• Çıkarılan Metin
========================================

ORDU YÖNETİME EL KOYACAK ERBAKAN’DAN DAHA ÇOK DİNCİLİK YAPACAK
“(…) Bu görüşlerimi, önce 1979
yılında formüle ederek yayınladım ve daha sonra bir kitap içinde, sundum. 1980
yılı, Eylül ayının ilk haftasında, çıkmıştı. Ben de çıkışını karşılamak için İstanbul’a
gitmiştim ki, 12 Eylül Darbesi’ne yakalandım. Önce, askeri darbeyi haber veren
tahlillerim doğrulandı ve daha sonra, “Erbakan’ın temsil ettiği İslamcı dinsel
politikayı daha yoğun bir biçimde uygulamak” kehaneti gerçekleşti. (…)”
Yalçın Küçük
İSYAN 2- 2005 Basımı / Sayfa 545
1980 EYLÜL BAŞINDA SATIŞA SUNULAN KİTAPTAN BİR ALINTI:
"Öyleyse başka gerçeklere gerek yok. Türkiye,
Asya ile Avrupa arasında “köprü” olan, Afrika’da bir denizle ayrılan bir yerde
bulunuyor. Bir İslam ülkesi. Ayrıca NATO üyesi olan tek İslam ülkesi. Bütün
bunlardan şu çıkıyor: Türkiye, çok yakın gelecekte, emperyalist ülkelerden
gelen çok yoğun bir İslam propagandası hücumuna uğrayacak.

========================================

• Görev
Çıkarılan metne göre anlatıcı 12 Eylül Darbesi'ne hangi şehirde yakalanmıştır?

========================================

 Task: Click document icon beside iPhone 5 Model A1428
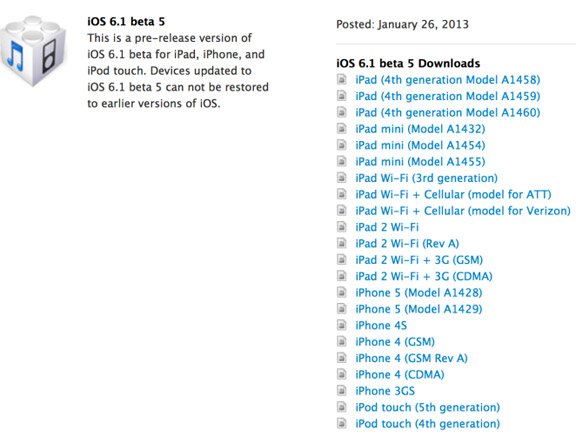click(342, 292)
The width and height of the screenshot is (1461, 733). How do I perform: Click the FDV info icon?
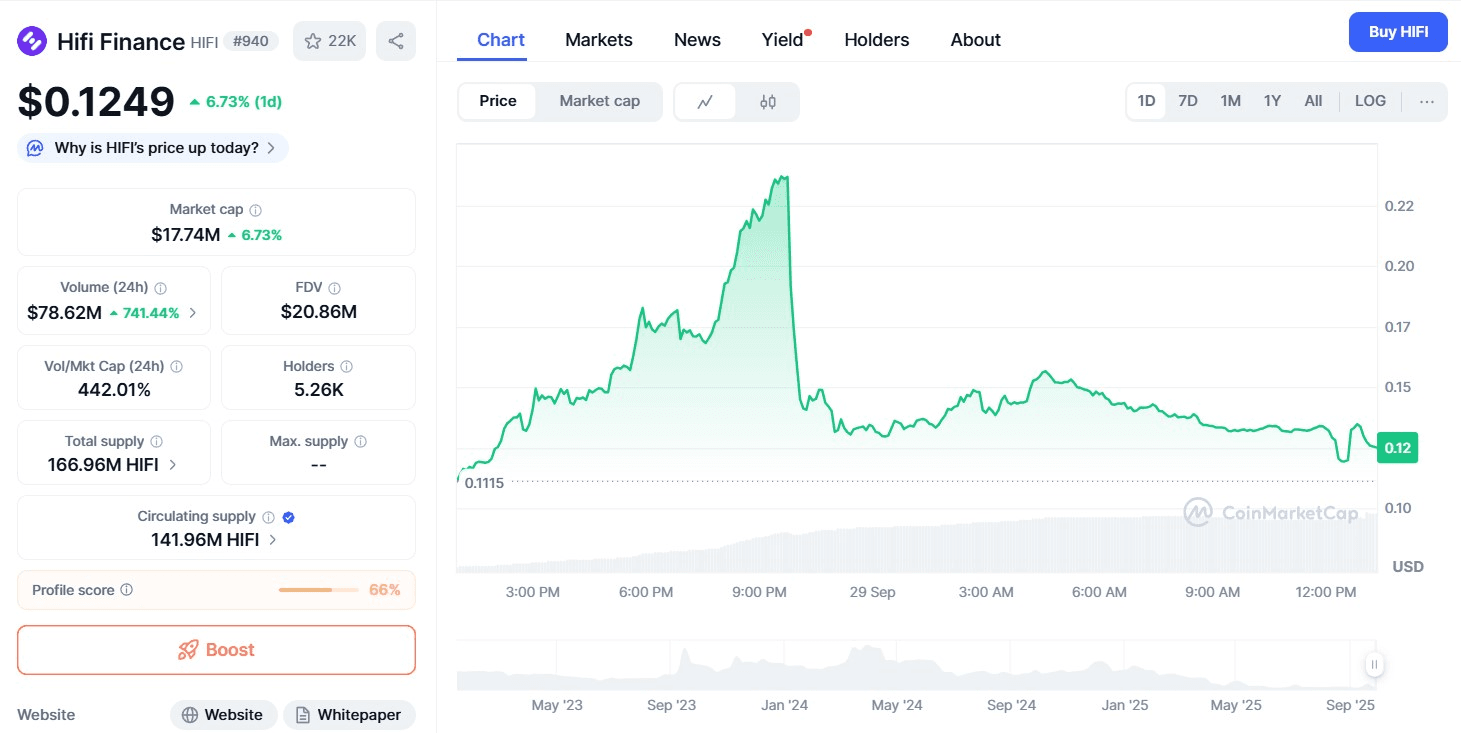335,288
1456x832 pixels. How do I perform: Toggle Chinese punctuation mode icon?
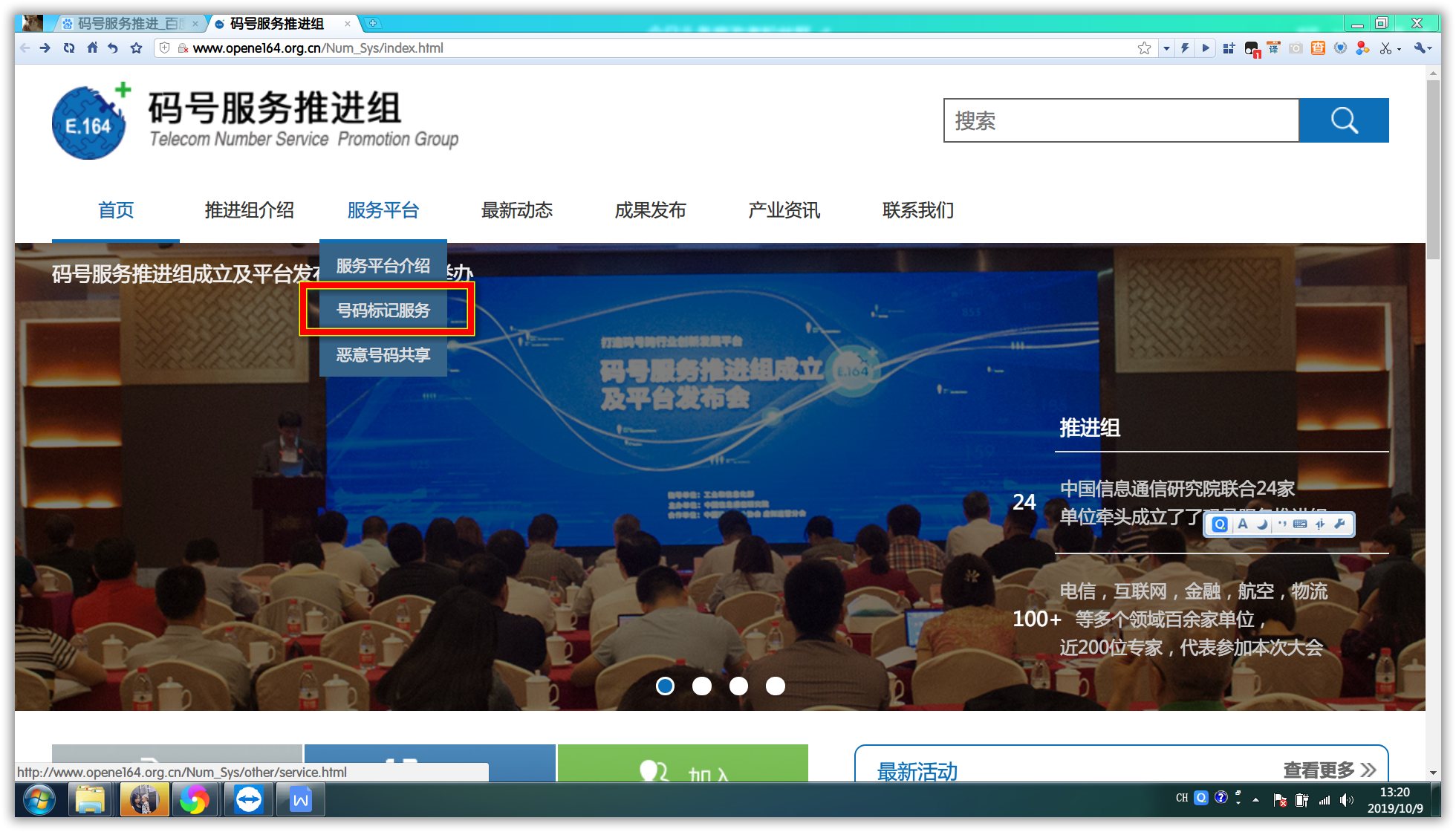[1283, 524]
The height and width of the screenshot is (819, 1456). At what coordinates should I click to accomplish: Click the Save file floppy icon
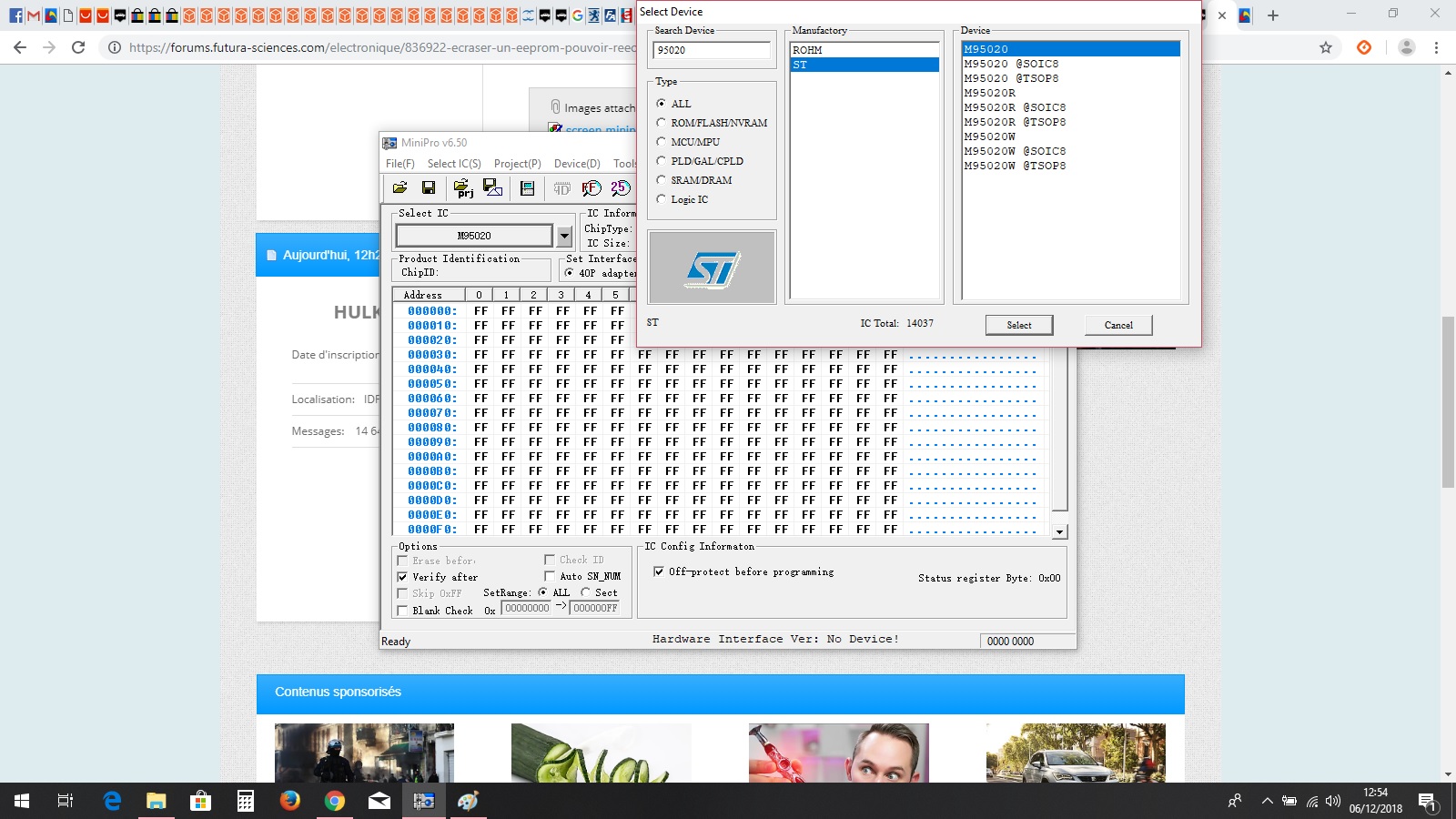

========================================

• Yanıt
İstanbul'da.